Neurology and Neurosurgery

6 ways to prevent falls — and when to get emergency care for a head injury

Man cleaning the gutter from autumn leaves. Falling from a ladder is a top cause of falls and head injuries.


Learn how you can reduce your risk of fall-related injury at any age, and what “red flag” signs require a visit to the emergency department


By Paul Wright, MD, Senior Vice President and System Chair of the Nuvance Health Neuroscience Institute


Falls are the number one cause of injuries and death from injury among older Americans. Although fall prevention is critical for older adults, it is also important for younger adults and kids. No matter your age, falls can cause broken bones, cuts, bruises and even serious head injuries — including concussions or traumatic brain injuries that require immediate care. Falls can mean the end of independence for some people, resulting in disabling injuries that require in-home personal care or moving to an assisted living facility.


Here are six ways to prevent falls. If you do fall, learn the warning signs of a head injury to know when to go to the emergency department.


Related article: A bump on the head or a concussion? How to tell the difference.


How you can prevent falls


1: Practice safe storage.


Standing on chairs or stepladders while reaching overhead can increase your risk of losing your balance, slipping or tripping. So instead of storing items — particularly ones you use frequently — on high shelves, consider moving them lower, so they are easy to reach. In addition, moving occasionally used items, such as air conditioners or holiday decorations, to a spare room or closet can help you avoid the use of attic ladders, basement stairs or storage lofts in garages.


Related story: Man survives traumatic brain injury after falling from a ladder


2: Wear proper footwear.


Proper footwear is essential for avoiding falls. Wearing supportive shoes with non-skid soles can help you stay safe outside and indoors. High heels, flimsy flip-flops and slippery-soled shoes can increase fall risk.


3: Watch slippery surfaces.


Although an icy winter sidewalk or driveway is an obvious slipping hazard, you should also pay attention to other fall-inducing surfaces, such as damp grass or leaves and wet bathroom, kitchen or garage floors. Also, consider installing grab bars, a shower chair or non-slip floor decals in the tub or shower.


4: Remove tripping hazards.


Rugs, cords, furniture, pets and clutter can all increase your fall risk.

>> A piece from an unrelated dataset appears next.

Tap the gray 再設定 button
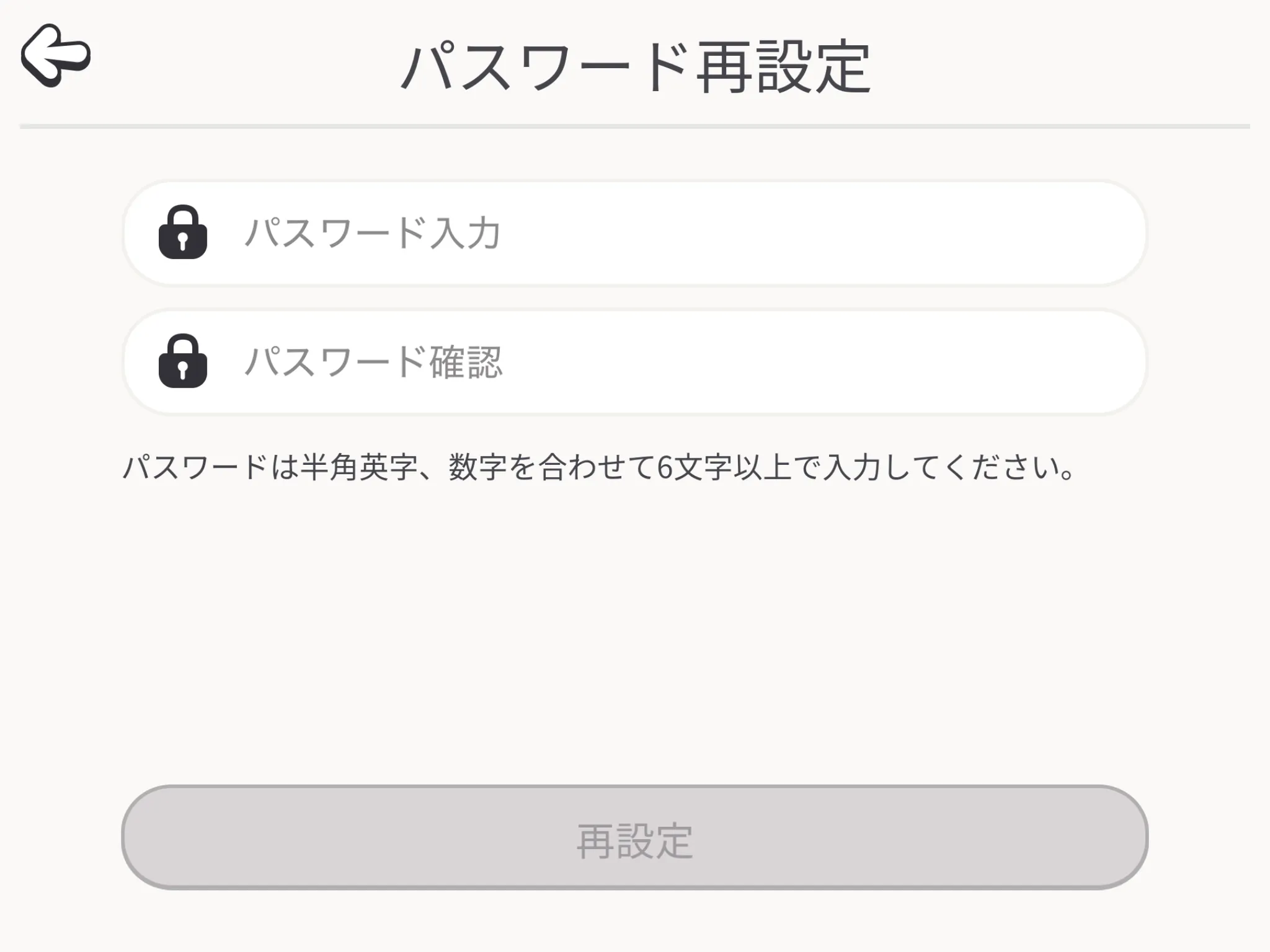This screenshot has height=952, width=1270. pos(634,837)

Secure all rugs and cords and make sure walking paths are free of furniture and clutter. Try to prevent pets from getting underfoot while you are cleaning, cooking, using stairs and carrying things.


5: Hire professionals.


Hiring professionals to perform high-up home maintenance tasks, such as cleaning gutters, painting or repairing the roof can help reduce your fall risk. Professionals know how to take precautions and use equipment to keep themselves safe.


6: Ask for help.


As people age, their balance, coordination, eyesight and strength can decrease — which can increase fall risk. If the shelf is too high, the item is too heavy, or you feel dizzy, unstable or unsafe, asking for help could potentially save you from sustaining a serious fall-related injury.


Know when to go to the emergency department after a fall


Accidents may still happen despite taking steps to prevent falls. You can usually monitor and treat minor bruises at home. For less severe injuries and symptoms, you can visit your primary care provider or go to urgent care. Broken bones, large, deep cuts and head injuries require emergency care.


Related content: Should you go to the emergency department for a headache or migraine?


After a fall, keep an eye out for “red flag” symptoms that warrant emergency evaluation for a head injury. If you take a medication that thins your blood, get checked by a doctor after a fall even if you do not have any physical symptoms. Blood thinners increase your risk for internal bleeding.


Here are the warning signs of a head injury:


  • One pupil is larger than the other
  • Drowsiness or an inability to wake up
  • Headache that gets worse, is severe or does not go away
  • Slurred speech
  • Weakness, numbness or decreased coordination
  • Repeated vomiting or prolonged nausea
  • Convulsions or seizures
  • Unusual behavior or mood/personality changes, such as confusion, restlessness or agitation
  • Loss of consciousness — even briefly


Related story: Two-year-old narrowly survives emergency brain surgery during COVID-19 pandemic


If you experience any symptoms of a serious head injury, dial 911 or visit the emergency department. Nuvance Health emergency departments have neurologists and neurosurgeons available 24/7 who are equipped to provide emergency concussion and traumatic brain injury care.


Learn more about Nuvance Health neurology and neurosurgery care.


The bottom line: Taking steps to prevent falls can reduce your risk of serious injury. If a fall occurs, it is important to watch for signs of head injury and seek emergency care if you experience any “red flag” head injury symptoms, broken bones or large, deep cuts.